▶ PROBLEM DETAILS: Copy the data from the line with "Where should I click to: Click Get" up to and including the line with "pyautogui.click(x=153, y=1380)", replacing "pink" with "yellow" and leaving everything else as it is.

▶ TASK DATA:
--

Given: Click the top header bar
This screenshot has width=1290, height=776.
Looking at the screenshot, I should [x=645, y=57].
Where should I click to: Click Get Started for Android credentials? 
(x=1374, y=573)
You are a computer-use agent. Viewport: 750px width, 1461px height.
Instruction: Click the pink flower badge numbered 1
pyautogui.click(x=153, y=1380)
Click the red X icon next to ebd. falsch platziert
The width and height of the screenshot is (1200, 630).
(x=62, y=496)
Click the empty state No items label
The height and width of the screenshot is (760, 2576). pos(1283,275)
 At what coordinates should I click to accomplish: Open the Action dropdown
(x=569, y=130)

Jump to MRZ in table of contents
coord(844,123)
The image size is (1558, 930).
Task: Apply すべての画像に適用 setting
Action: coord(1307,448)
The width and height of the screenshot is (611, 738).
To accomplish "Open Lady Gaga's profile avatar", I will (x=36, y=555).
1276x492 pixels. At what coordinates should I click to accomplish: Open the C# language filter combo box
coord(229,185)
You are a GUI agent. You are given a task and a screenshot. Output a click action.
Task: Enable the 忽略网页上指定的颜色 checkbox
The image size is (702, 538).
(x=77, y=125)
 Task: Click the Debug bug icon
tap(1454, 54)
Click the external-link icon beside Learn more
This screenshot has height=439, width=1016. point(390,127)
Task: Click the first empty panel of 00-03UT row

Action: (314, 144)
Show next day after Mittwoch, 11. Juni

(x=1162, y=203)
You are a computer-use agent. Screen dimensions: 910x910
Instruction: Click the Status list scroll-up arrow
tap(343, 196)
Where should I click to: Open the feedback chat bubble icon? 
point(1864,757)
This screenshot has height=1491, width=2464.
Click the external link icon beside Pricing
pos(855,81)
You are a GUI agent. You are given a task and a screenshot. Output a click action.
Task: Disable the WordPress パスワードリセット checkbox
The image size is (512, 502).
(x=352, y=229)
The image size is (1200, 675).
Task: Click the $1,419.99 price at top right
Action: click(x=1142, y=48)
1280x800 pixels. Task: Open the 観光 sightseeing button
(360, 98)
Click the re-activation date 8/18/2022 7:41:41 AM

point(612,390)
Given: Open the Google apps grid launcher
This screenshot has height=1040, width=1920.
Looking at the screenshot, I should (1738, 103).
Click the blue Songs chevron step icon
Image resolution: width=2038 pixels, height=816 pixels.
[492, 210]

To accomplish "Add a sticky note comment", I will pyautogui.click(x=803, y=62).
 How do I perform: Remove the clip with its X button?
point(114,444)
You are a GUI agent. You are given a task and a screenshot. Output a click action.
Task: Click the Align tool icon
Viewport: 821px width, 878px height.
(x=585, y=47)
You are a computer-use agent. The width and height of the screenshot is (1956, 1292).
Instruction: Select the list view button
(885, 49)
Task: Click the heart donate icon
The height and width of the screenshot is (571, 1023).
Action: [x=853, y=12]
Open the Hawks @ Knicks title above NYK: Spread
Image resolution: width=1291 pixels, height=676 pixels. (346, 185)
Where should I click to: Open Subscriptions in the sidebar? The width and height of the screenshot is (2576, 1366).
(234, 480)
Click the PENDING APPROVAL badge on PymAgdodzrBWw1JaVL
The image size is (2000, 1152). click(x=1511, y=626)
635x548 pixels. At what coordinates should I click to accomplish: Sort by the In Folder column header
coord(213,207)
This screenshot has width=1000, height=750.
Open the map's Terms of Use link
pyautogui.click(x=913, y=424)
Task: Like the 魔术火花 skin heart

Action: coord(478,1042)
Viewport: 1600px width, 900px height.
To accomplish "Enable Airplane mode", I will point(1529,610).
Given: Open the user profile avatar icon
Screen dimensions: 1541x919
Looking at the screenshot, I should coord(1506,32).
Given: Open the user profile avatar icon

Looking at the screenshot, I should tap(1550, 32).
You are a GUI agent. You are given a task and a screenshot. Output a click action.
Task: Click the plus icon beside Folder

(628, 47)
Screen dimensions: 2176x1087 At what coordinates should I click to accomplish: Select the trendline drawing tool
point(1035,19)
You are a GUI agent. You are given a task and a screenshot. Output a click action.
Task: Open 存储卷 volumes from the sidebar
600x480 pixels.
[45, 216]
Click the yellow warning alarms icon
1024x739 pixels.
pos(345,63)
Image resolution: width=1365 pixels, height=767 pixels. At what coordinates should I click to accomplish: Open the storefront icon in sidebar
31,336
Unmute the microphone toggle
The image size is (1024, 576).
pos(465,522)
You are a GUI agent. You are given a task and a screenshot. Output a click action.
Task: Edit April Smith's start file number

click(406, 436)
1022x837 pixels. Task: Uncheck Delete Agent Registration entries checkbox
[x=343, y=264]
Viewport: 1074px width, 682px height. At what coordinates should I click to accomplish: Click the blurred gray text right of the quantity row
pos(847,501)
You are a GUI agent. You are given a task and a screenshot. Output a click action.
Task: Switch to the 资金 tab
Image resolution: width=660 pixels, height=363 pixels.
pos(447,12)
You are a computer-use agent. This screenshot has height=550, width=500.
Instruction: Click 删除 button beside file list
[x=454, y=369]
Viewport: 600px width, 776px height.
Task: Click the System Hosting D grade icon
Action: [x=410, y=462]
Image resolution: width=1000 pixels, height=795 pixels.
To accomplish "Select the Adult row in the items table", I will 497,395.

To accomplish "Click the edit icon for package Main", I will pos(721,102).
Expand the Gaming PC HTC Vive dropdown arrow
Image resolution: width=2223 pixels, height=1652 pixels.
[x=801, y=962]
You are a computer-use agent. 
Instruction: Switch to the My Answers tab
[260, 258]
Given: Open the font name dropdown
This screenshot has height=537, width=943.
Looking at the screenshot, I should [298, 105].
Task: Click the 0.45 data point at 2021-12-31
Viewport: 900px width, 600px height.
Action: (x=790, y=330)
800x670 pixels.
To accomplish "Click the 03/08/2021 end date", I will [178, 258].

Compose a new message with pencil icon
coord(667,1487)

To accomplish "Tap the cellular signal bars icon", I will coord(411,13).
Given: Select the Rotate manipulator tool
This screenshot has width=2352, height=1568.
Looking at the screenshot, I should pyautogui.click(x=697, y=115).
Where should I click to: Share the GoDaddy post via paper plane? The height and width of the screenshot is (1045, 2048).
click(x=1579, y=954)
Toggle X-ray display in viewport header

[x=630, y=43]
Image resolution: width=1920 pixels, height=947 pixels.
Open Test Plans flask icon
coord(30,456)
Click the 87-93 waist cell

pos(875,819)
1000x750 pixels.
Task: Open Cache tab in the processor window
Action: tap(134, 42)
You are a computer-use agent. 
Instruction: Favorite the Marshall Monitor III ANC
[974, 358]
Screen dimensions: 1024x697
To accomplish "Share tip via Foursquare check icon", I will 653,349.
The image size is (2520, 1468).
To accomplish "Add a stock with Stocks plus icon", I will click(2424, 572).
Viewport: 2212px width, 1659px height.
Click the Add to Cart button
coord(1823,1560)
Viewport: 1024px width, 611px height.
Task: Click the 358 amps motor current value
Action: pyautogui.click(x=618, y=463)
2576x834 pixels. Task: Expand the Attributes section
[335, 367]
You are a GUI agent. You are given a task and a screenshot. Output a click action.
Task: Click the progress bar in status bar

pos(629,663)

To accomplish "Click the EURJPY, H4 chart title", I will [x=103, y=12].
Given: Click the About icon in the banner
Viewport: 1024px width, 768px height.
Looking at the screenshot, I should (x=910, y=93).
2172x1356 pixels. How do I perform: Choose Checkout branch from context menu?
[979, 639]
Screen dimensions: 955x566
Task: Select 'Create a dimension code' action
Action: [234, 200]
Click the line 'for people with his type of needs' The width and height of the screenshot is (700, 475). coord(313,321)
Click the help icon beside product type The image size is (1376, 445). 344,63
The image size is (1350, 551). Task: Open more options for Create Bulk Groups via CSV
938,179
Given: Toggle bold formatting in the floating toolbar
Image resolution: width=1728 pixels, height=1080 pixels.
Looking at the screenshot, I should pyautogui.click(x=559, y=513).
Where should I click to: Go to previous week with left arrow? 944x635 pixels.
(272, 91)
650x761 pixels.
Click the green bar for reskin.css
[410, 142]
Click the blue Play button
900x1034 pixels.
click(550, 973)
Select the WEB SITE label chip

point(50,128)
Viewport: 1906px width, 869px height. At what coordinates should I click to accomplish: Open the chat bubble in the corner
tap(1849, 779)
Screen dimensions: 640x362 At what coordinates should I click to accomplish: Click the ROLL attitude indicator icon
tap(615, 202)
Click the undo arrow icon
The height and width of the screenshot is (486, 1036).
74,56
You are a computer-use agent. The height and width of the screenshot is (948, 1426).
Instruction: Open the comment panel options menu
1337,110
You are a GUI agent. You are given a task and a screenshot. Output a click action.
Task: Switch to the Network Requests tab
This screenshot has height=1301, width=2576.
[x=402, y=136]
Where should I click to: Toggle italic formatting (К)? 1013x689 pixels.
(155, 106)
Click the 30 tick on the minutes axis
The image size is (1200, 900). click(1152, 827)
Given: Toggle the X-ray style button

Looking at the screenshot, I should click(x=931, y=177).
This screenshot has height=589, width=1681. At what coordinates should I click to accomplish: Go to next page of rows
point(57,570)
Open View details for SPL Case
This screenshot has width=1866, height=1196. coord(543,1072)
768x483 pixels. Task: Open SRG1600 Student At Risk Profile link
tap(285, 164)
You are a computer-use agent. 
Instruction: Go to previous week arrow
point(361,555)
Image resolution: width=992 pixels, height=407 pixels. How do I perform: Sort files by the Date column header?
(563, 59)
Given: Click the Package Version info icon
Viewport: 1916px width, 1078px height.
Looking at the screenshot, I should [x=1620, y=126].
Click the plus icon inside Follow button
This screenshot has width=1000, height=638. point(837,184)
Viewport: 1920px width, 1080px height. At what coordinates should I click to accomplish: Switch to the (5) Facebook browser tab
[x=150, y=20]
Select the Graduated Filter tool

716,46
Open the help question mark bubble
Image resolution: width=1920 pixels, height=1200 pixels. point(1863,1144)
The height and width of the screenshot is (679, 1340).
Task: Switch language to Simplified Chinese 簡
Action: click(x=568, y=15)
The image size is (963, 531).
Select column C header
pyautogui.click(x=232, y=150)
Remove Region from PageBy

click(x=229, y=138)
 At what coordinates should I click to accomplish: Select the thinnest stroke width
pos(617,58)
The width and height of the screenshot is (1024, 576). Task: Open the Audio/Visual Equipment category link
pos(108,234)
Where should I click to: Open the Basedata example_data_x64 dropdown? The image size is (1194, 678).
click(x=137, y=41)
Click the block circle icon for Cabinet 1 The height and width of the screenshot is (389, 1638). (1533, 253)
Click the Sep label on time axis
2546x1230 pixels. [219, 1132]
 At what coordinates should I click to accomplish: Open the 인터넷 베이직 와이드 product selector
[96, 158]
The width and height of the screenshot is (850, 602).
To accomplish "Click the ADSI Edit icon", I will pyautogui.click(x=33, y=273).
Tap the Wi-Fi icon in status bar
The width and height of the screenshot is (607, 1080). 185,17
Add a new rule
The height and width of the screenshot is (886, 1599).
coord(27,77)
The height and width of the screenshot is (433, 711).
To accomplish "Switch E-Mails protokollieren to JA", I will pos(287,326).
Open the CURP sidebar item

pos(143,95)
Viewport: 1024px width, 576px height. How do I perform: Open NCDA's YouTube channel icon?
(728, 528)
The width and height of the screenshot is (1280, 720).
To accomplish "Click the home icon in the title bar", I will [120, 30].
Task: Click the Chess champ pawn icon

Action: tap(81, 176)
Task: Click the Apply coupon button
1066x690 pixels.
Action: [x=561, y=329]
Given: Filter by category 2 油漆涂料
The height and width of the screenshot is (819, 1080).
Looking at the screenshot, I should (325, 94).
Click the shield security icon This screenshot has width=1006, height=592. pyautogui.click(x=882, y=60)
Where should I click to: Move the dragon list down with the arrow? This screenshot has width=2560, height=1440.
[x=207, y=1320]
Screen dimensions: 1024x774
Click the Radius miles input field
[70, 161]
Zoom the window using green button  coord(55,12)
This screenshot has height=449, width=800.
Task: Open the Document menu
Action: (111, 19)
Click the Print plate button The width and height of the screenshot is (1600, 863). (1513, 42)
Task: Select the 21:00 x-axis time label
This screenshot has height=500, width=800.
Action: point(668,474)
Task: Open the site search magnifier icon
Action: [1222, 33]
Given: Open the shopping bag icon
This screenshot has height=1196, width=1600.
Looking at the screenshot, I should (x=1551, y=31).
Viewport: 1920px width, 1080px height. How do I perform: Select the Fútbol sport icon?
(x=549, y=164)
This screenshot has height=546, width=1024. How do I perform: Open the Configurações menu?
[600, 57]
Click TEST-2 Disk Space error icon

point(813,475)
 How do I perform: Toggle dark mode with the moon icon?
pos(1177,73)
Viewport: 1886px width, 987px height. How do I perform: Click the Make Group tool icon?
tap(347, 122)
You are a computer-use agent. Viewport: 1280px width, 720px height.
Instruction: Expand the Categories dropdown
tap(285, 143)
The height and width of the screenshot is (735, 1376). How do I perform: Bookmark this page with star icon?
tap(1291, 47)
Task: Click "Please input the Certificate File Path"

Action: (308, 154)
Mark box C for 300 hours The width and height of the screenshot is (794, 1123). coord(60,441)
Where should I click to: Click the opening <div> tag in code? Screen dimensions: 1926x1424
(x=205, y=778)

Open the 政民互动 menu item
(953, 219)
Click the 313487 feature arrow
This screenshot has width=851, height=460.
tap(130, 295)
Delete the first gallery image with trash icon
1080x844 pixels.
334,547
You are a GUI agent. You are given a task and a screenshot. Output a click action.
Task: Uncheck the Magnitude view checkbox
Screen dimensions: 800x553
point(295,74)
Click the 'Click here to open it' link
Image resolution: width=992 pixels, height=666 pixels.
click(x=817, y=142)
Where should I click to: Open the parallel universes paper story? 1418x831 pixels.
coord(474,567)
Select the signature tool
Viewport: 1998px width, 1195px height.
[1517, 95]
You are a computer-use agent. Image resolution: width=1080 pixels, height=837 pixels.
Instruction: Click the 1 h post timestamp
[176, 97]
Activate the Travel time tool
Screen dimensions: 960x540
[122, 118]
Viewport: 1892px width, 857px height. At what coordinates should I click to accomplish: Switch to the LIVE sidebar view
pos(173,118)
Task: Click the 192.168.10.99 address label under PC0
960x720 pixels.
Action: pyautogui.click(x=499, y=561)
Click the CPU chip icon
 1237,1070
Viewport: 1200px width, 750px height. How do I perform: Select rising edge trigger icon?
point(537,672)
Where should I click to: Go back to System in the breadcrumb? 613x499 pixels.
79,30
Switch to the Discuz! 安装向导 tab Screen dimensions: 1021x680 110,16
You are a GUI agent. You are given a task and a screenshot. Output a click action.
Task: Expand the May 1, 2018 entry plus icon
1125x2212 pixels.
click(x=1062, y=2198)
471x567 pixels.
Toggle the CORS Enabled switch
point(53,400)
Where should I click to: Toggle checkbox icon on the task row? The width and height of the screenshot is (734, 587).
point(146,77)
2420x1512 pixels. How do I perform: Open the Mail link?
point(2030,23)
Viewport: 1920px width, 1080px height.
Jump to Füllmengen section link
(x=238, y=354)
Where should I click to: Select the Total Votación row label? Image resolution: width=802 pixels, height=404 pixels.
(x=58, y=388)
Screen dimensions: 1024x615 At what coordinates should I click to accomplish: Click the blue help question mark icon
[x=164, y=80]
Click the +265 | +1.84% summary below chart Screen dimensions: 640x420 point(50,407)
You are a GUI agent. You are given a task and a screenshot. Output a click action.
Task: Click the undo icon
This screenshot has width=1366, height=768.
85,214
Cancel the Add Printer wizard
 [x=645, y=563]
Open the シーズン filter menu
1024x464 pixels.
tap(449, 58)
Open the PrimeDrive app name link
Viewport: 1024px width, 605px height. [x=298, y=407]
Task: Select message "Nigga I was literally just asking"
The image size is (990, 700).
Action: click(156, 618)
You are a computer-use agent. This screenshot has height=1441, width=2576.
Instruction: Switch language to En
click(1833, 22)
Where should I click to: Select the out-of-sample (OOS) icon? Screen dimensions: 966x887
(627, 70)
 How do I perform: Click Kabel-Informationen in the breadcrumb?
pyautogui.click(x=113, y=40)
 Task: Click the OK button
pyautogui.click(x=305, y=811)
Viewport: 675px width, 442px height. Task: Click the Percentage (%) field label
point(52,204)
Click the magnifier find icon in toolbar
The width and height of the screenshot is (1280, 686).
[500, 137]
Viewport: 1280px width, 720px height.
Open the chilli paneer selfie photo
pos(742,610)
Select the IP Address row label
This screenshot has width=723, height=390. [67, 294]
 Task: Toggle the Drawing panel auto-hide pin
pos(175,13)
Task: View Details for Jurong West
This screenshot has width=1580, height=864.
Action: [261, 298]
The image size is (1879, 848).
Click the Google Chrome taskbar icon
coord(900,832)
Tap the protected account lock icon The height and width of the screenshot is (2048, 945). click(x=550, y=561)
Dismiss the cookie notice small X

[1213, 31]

--

▶ SOLUTION FOR THIS PROBLEM:
Where should I click to: Click Get Started for Android credentials? 
(x=1374, y=573)
You are a computer-use agent. Viewport: 750px width, 1461px height.
Instruction: Click the yellow flower badge numbered 1
pyautogui.click(x=153, y=1380)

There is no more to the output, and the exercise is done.